Extracted records:
^^^^^^^^^^^^^^^^

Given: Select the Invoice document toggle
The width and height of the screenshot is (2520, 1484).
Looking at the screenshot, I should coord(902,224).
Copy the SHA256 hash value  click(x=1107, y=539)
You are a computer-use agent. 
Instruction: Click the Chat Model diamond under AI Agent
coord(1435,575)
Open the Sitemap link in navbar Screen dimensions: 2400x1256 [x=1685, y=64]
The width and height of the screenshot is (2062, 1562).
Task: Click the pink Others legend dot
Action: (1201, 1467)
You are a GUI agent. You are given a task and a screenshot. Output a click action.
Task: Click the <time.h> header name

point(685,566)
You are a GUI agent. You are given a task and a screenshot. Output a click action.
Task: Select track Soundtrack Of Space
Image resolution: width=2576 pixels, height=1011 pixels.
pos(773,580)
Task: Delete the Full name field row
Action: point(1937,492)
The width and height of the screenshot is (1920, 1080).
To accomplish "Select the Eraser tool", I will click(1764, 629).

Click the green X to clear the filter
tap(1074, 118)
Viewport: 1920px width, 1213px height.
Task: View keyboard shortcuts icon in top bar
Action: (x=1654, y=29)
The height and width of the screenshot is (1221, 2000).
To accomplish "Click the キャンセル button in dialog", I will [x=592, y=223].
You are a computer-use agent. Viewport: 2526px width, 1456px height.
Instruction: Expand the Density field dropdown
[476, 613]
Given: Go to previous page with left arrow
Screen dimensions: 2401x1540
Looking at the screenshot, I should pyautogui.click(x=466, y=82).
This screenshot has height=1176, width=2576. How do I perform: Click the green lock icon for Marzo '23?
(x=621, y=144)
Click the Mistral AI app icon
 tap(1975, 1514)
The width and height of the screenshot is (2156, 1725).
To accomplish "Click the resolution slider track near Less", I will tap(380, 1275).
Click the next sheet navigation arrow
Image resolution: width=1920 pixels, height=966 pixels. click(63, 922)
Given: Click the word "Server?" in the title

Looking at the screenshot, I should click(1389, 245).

^^^^^^^^^^^^^^^^

* WHAT IS NEEDED:
Retype the records above in full. Every word should match.

* ANSWER BOX:
Given: Select the Invoice document toggle
The width and height of the screenshot is (2520, 1484).
Looking at the screenshot, I should coord(902,224).
Copy the SHA256 hash value  click(x=1107, y=539)
You are a computer-use agent. 
Instruction: Click the Chat Model diamond under AI Agent
coord(1435,575)
Open the Sitemap link in navbar Screen dimensions: 2400x1256 [x=1685, y=64]
The width and height of the screenshot is (2062, 1562).
Task: Click the pink Others legend dot
Action: (1201, 1467)
You are a GUI agent. You are given a task and a screenshot. Output a click action.
Task: Click the <time.h> header name

point(685,566)
You are a GUI agent. You are given a task and a screenshot. Output a click action.
Task: Select track Soundtrack Of Space
Image resolution: width=2576 pixels, height=1011 pixels.
pos(773,580)
Task: Delete the Full name field row
Action: point(1937,492)
The width and height of the screenshot is (1920, 1080).
To accomplish "Select the Eraser tool", I will click(1764, 629).

Click the green X to clear the filter
tap(1074, 118)
Viewport: 1920px width, 1213px height.
Task: View keyboard shortcuts icon in top bar
Action: (x=1654, y=29)
The height and width of the screenshot is (1221, 2000).
To accomplish "Click the キャンセル button in dialog", I will [x=592, y=223].
You are a computer-use agent. Viewport: 2526px width, 1456px height.
Instruction: Expand the Density field dropdown
[476, 613]
Given: Go to previous page with left arrow
Screen dimensions: 2401x1540
Looking at the screenshot, I should pyautogui.click(x=466, y=82).
This screenshot has height=1176, width=2576. How do I perform: Click the green lock icon for Marzo '23?
(x=621, y=144)
Click the Mistral AI app icon
 tap(1975, 1514)
The width and height of the screenshot is (2156, 1725).
To accomplish "Click the resolution slider track near Less", I will tap(380, 1275).
Click the next sheet navigation arrow
Image resolution: width=1920 pixels, height=966 pixels. click(63, 922)
Given: Click the word "Server?" in the title

Looking at the screenshot, I should click(1389, 245).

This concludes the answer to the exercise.